On Saturday August 11th 2012 the diving community of Koh Phangan came together with the local community in a government supported initiative to
‘Keep Koh Phangan Clean, Keep Koh Phangan Green’
and Haad Yao Divers staff and guests were part of the operation! Divemaster Deb shares her experience:
Eight of the Haad Yao Divers staff accompanied 16 guests in a joint diving and snorkelling clean up task. The initiative was organised by the Thai Government with the support of the local diving community. Haad Yao Divers offered guests a complimentary dive or snorkel to assist with the clean-up operation and all staff offered their time to the cause.
The Thai Government hosted a breakfast at Chaloklum where there were speeches from government staff and local interested parties dedicated to raising awareness of the importance of protecting the local marine life. Local eco-organisations, also present, displayed information on their work with the local community, particularly the schools.
After a swift coffee with hundreds of other ‘orange shirted divers’ we climbed aboard. It was really great to see so many people present for the same cause and to know that everyone was there of their own accord and giving their time for free. Watching all of the dive school boats load up and pull off in an orange blaze was a real ‘moment’ – the sense of community and shared purpose was very strong. It was particularly good as the dive community (mostly farangs) mingled with the local Thai diving community – the first time I had seen this. It reminded me a lot of ‘dress down day’ at the office or ‘no uniform’ day at school as everyone was equal in their orange shirts – well mostly, it was dress like for me…
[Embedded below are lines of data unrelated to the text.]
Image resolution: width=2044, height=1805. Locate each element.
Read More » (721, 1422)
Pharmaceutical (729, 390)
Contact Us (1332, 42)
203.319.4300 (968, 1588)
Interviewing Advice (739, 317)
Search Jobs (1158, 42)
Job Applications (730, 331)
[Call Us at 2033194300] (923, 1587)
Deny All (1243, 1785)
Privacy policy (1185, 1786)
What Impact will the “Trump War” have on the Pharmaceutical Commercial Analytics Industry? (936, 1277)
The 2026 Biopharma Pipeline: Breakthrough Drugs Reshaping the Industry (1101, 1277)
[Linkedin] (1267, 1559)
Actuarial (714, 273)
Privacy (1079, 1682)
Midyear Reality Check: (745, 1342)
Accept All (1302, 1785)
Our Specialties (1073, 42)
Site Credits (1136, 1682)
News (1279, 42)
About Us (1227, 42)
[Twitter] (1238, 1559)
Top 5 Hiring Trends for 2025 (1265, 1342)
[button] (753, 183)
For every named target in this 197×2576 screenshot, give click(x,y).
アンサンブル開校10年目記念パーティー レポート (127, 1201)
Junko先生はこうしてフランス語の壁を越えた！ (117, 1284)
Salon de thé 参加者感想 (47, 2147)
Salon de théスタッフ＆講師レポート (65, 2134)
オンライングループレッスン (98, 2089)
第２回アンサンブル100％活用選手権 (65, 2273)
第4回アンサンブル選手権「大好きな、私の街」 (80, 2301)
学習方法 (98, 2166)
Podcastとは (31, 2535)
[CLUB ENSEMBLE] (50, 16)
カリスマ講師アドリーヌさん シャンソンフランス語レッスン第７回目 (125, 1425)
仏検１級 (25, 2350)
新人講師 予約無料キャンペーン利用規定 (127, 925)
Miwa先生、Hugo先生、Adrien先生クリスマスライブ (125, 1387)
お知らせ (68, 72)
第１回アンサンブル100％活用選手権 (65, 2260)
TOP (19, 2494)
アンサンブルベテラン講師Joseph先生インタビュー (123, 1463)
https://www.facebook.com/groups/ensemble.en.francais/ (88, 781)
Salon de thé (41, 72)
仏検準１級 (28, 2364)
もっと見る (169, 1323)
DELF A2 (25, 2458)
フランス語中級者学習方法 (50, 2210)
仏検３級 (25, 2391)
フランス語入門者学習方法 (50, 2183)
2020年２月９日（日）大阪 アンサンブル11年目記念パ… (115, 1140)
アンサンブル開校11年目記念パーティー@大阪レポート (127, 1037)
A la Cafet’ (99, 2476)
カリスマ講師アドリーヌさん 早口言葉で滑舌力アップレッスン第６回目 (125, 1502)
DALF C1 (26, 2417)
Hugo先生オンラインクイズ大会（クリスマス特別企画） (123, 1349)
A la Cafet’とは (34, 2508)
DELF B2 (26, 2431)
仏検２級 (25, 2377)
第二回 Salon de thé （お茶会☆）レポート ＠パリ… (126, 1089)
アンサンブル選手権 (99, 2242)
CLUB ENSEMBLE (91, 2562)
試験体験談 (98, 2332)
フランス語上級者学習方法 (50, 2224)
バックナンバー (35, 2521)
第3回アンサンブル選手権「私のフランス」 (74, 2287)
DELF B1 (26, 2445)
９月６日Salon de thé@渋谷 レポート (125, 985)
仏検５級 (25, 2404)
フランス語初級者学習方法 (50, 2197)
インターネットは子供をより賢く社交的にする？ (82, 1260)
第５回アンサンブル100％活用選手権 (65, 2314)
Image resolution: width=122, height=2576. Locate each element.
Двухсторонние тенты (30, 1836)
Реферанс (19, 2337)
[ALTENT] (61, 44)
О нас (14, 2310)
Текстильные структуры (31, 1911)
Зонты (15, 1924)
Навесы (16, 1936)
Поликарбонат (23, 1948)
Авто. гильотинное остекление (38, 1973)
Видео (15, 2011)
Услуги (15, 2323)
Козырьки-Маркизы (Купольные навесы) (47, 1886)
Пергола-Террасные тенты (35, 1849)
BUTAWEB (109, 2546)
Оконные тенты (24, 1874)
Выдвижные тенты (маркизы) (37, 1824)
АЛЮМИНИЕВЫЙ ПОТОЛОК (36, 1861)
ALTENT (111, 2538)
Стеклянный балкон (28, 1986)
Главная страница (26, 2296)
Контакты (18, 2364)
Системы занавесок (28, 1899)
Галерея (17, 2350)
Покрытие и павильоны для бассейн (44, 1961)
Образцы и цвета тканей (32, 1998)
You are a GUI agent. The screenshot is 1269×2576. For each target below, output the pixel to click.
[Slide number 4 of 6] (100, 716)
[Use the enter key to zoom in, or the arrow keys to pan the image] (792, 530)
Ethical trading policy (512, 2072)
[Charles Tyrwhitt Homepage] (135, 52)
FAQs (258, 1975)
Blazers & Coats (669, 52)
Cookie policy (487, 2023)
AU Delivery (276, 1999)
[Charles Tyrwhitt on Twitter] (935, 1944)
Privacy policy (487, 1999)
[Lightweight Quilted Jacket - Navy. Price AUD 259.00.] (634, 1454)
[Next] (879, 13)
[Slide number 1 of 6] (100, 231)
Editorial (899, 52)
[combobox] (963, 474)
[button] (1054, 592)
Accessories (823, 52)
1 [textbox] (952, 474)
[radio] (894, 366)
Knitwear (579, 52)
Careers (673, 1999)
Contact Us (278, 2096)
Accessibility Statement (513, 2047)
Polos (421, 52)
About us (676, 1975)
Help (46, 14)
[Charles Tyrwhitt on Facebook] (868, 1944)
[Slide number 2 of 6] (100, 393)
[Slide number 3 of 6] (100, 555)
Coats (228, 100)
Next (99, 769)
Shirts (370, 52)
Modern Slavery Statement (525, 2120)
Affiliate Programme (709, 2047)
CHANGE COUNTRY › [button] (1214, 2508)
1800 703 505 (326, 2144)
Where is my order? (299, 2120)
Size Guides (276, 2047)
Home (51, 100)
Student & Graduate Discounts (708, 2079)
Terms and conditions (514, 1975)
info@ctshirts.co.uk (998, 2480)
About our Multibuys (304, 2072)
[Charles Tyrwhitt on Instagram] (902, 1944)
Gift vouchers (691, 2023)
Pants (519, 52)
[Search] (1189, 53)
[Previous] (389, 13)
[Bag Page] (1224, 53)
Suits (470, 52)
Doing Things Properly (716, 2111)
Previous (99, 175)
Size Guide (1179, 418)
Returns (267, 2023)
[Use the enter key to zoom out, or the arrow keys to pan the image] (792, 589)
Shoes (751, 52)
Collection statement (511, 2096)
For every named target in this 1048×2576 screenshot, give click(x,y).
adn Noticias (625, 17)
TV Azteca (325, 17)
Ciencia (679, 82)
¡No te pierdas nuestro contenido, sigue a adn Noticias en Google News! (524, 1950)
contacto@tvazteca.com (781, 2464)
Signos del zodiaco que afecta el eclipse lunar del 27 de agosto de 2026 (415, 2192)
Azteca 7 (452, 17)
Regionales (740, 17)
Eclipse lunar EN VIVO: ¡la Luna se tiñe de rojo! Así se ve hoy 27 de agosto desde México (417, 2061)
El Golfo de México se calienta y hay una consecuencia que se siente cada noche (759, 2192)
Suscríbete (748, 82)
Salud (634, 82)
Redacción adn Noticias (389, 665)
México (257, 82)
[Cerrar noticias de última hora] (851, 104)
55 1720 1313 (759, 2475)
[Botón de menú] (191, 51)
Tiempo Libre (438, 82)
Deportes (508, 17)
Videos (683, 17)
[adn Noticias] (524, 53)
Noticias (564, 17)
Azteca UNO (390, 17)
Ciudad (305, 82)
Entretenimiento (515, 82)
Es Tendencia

After a quick spin down the coast we moored between Haad Yao reef and Haad Tian beach. Our main mission: to inspect the reef for rubbish and remove any that we found. Supported by black bags and gloves we dived in! The job of removing rubbish from a coral reef requires skill as sometimes you can do more damage than good by pulling plastic that has nestled for so long that it is now part of the reef system. We received a thorough briefing from Nick Hough (HYD) on what to look for – (mostly plastic bags) and how to remove it (carefully) before we went down.We worked in pairs and used a good buddy system to spot and gather rubbish. Haad Yao Divers had not dived this site in a few years and we expected the worst but surprisingly there was very little rubbish – a good surprise.
After lunch, compliments of the Thai Government we moved over to Mae Haad for our second dive. We found this site to also be quite clean – another good surprise. We were joined on board by a government representative and an official photographer so there were plenty of snaps taken! The Thai Navy boat was also in the water as they were tasked with removing and relocating the clams that had been placed in the water to develop one year ago. The Giant Clam Conservation Project, brought about under the auspices of the Queen of Thailand provides support for the reef . The Gian Clams are essential to any reef system due to their filtration abilities but have been diminishing as a result of overfishing and theft, due to their beautiful shell. Much of this work has been carried out on Ko Tao.
With our black bags of rubbish safely back on board we made our way back to the pier where everyone disembarked – guests, divers, navy personnel and government representatives.
This was my second time to be part of a Project Aware dive trip. My first time was sadly to cut the fishing net out of the beautiful Sail Rock reef a few weeks ago. Doing Project Aware activities really helps you to value the experience of diving and to understand just how precious our marine life is, but more importantly to understand how easily it can be damaged.
For all of us who love diving it is essential for us to support and encourage environmental awareness because unfortunately it is not something that we can take for granted.